[RECORDS — start]

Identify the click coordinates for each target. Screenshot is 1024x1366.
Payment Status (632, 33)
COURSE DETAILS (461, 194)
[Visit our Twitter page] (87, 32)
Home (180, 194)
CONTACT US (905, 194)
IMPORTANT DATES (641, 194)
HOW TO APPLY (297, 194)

[RECORDS — finish]

**TASK DIRECTIONS:** What you return must match the records above exactly, line for line.

**EXERCISE RESPONSE:**
Identify the click coordinates for each target. Screenshot is 1024x1366.
Payment Status (632, 33)
COURSE DETAILS (461, 194)
[Visit our Twitter page] (87, 32)
Home (180, 194)
CONTACT US (905, 194)
IMPORTANT DATES (641, 194)
HOW TO APPLY (297, 194)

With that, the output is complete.